I had to read this for class so it gets 3 stars simply because it’s not my genre of book. But other than that, it was a good and highly informative read.
This was a frustrating book because it had such potential and I think it just really fell short. She sets up a lot of research only to attack it with her own anecdotes. Disappointingly weak arguments. I would be curious to hear what someone had to say about the book if they have never read anything about the topic; maybe they would have a more positive take? I just felt like she presented a lot of interesting topics (the media's image of a working mother, the effects of that on children, divorce, and stay at home moms, the lack of women within media...) that could have been more rigorously explored.
My main beef with this book is what it was repetitive. She used the same words and the same anecdotes numerous times. Maybe it wasn't meant to be read in so few sittings? Otherwise, I think it was fairly good, basic intro to feminism and some of its battles.
The positives of this book are that there's some important information in there statistics-wise and story-wise. Towards the end, when she delved into the Bush administration's war on birth control, I was particularly interested because I was just too young during the Bush administration to remember much of anything.
It's got my eye attuned to look for these sensational articles now, though, when I read news in the media.
I was really excited to sit down and read this book. The title and the description I read online made the book hold promise. I got about half way through the entire book before I realized I didn't have to read any further because it was going to be more and more, chapter after chapter, of the River's solipsistic, anecdotal accounts of anxiety in the media. Rivers does have a point about a significant number of media stories targeting women who aim to achieve, but is this really something I didn't know?
Rivers does a good job of showing how the media hype stories that focus on disasters for women--Will daycare make your child a bully? Are working moms too selfish? If you put off marrying, will you fail to ever find a mate? She explores the weak journalism and incompetent use of statistics that characterize these stories, and shows that accurate readings of the facts tends to get shelved in favor of claims that uphold these "scare" narratives.
Is the opt out myth just that a myth? Are single women more likely to be the victim of a terrorist attack than find love? Caryl Rivers takes an in-depth look at how the media covers women and exposes some myths and stereotypes. As a former reporter, I found this book fascinating. I definitely look at "women's news" with a more critical eye now.

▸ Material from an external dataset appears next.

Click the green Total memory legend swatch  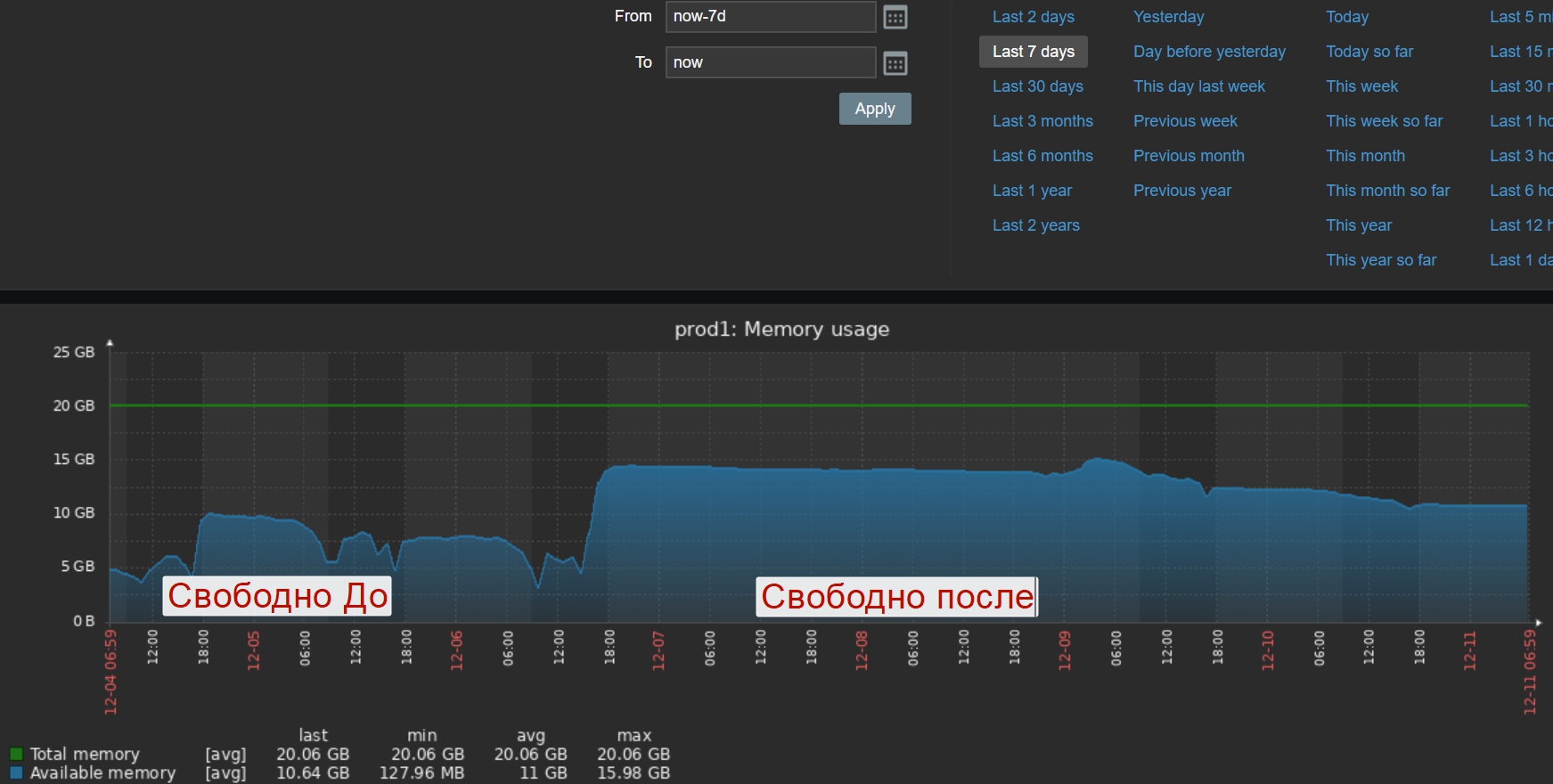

A great starting point to a larger discussion about women and the media. A little repetitive at times, but it easily dismantles common misconceptions about women's place in the world, and bring the evidence to prove it.
So, so true. I didn't give it five stars only because I thought the ending was a bit cheesy and there could have been a better call to action. But it could serve as a great wake-up call to many.